__EXERCISE DETAILS__:
Extract each line below that includes the string "height", and reproduce those lines without alteration.
────
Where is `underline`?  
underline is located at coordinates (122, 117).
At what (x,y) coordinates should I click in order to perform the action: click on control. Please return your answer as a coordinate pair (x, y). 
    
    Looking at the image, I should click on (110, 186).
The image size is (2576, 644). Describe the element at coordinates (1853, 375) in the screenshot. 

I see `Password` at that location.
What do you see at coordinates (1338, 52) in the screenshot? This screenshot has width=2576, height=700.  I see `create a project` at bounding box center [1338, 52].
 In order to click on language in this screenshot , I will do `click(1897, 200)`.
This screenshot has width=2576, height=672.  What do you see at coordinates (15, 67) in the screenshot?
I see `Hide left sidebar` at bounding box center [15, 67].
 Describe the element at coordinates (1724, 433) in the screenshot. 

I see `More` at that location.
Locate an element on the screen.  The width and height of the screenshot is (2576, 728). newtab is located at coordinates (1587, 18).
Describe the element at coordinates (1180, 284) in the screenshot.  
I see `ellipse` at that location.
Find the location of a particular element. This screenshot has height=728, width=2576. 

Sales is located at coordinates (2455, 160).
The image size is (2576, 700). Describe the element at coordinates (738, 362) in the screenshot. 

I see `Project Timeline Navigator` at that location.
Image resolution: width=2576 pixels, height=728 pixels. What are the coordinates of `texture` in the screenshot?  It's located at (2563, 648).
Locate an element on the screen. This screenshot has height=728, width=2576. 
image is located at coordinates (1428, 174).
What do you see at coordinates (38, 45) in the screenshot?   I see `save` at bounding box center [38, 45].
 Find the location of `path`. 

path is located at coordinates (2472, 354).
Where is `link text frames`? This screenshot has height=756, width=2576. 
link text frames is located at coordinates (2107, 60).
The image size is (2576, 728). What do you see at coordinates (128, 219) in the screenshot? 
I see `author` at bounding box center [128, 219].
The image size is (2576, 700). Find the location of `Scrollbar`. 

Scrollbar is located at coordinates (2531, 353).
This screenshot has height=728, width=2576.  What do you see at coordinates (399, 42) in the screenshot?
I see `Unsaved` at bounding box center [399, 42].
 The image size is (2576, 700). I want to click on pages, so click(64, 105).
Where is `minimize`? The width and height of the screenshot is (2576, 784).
────
__RESPONSE__:
What do you see at coordinates (1338, 52) in the screenshot? This screenshot has width=2576, height=700.  I see `create a project` at bounding box center [1338, 52].
This screenshot has width=2576, height=672.  What do you see at coordinates (15, 67) in the screenshot?
Locate an element on the screen.  The width and height of the screenshot is (2576, 728). newtab is located at coordinates (1587, 18).
Find the location of a particular element. This screenshot has height=728, width=2576. 
Image resolution: width=2576 pixels, height=728 pixels. What are the coordinates of `texture` in the screenshot?  It's located at (2563, 648).
Locate an element on the screen. This screenshot has height=728, width=2576. 
Where is `link text frames`? This screenshot has height=756, width=2576. 
This screenshot has height=728, width=2576.  What do you see at coordinates (399, 42) in the screenshot?
Where is `minimize`? The width and height of the screenshot is (2576, 784).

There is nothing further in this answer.